The “medium” loadout runs about 383 GB:
- Wikipedia — English, Simple English, and the medical subset
- Project Gutenberg — 70,000+ books, 206 GB of humanity’s bookshelf
- Stack Exchange — because you’ll still need to debug things
- iFixit — repair guides for the physical world
- DevDocs — programming documentation offline
- Khan Academy — education doesn’t stop because the router did
- MedlinePlus — medical references, because WebMD made us all hypochondriacs and we deserve a better option
- OpenStreetMap — maps that don’t need cell signal
All of it readable with Kiwix — a local static web server that needs nothing, runs anywhere, and doesn’t ask for your location data.
The stack
Pure Bash. xmlstarlet, yq, jq, curl, sha256sum, rclone, transmission-cli.

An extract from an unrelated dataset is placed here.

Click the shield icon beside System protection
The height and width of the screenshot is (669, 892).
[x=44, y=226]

No containers, no Python runtime, no phone-home telemetry. If civilization hiccups, you don’t want your archive tool to need pip install to work.
The commands do what they say: init, sync, status, freshen, verify, clone. Woodpecker CI on Gitea watches for pushes — on commit, it fetches the OPDS catalog, stages torrent files on the NAS, and qBittorrent pulls them down. The drive fills itself.
Zim the Hermit
Every good archive needs a librarian.
Zim lives on the drive — a logbook character, a personality, a reason to open the thing before you actually need it. He’s the voice in the README, the guide through what’s inside, the hermit who’s been cataloging this stuff while you were busy having internet access.

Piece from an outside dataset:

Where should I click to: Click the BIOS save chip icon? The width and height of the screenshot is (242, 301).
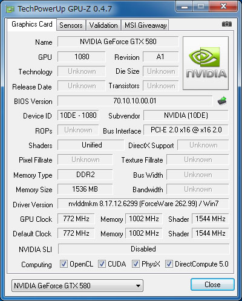click(x=222, y=100)
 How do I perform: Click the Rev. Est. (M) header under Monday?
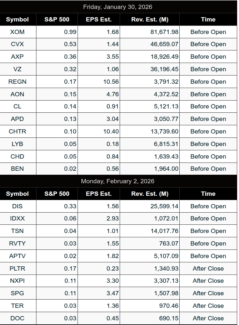point(150,194)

A cold pile of ZIM files is just a hard drive. A drive that knows what it is and can tell you about itself — that’s something you’ll actually open before you need to.
Personal libraries
Universal knowledge is the floor. The Ark also carries personal ones.
A custom_zims feature lets you drop in content built from your own projects — any static site that compiles to HTML can be packed into a ZIM file via zimwriterfs and staged alongside Wikipedia and Gutenberg. On my drives: the philosophical garden from the Vault — concepts on AI consciousness, identity, ethics, and what it means to build thinking systems from ephemeral parts — plus the DreamSongs, poetic artifacts born from its dream pipeline, printed at high temperature and not quite like anything else in the archive. Keep Your Teeth (oral health research compiled because I wanted a better understanding of my own restless pack of enamel adventurers, yearning to break free and explore the world beyond the confines of my smile). Bram’s Journey (a guide I wrote to remind myself to stretch more and eat better). Come Sit With Me (the guide to perimenopause my wife lamented didn’t exist and that I desperately needed to understand).

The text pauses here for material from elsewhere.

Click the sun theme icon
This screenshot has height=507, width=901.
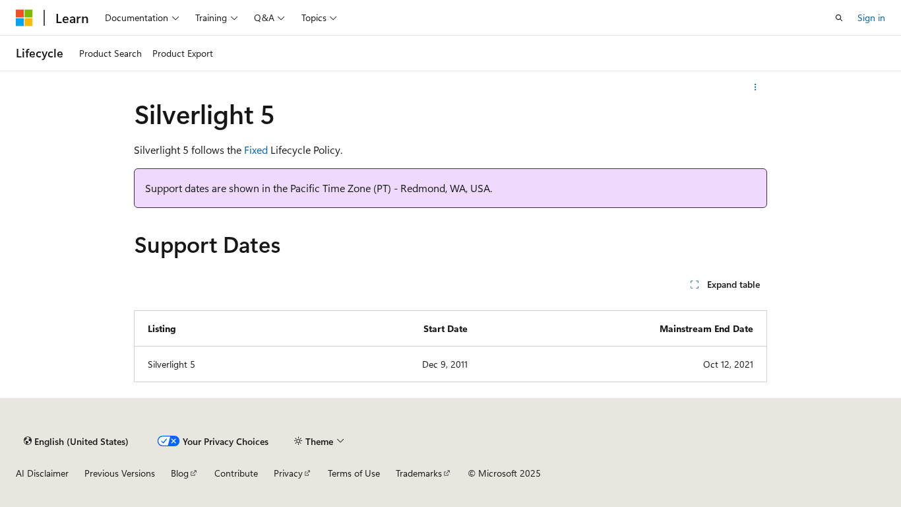coord(298,441)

They don’t need to survive the apocalypse. They need to survive a hard drive failure, or a hosting bill I forget to pay, or just the quiet way things disappear from the internet when no one’s maintaining them anymore.
The travelogue
Here’s the emergent detail that makes the Ark (even more) philosophically interesting to me: every drive diverges.
They all start from the same staging area — identical snapshots of the same knowledge. But from the moment a drive leaves, its logbook diverges. Every sync stamps a record: what was added, what was refreshed, what was already there. Two drives that started as perfect copies become distinct artifacts through their histories.
Identical content. Unique provenance. The Ship of Theseus solved from the other direction: the content is the same — it’s the journey that makes them different.
Zim keeps the logbook. Every drive he goes out on, he comes back a little different.
Why it matters
We treat connectivity like oxygen. It’s not. It’s infrastructure, and infrastructure fails. The Ark is more than my doomsday prepper fantasy — it’s a USB drive and a Bash script and the acknowledgment that sometimes just knowing you’re a little more prepared for those SHTF moments than you were before.
The internet will come back. It almost always does. But the drive is patient. Zim’s not going anywhere.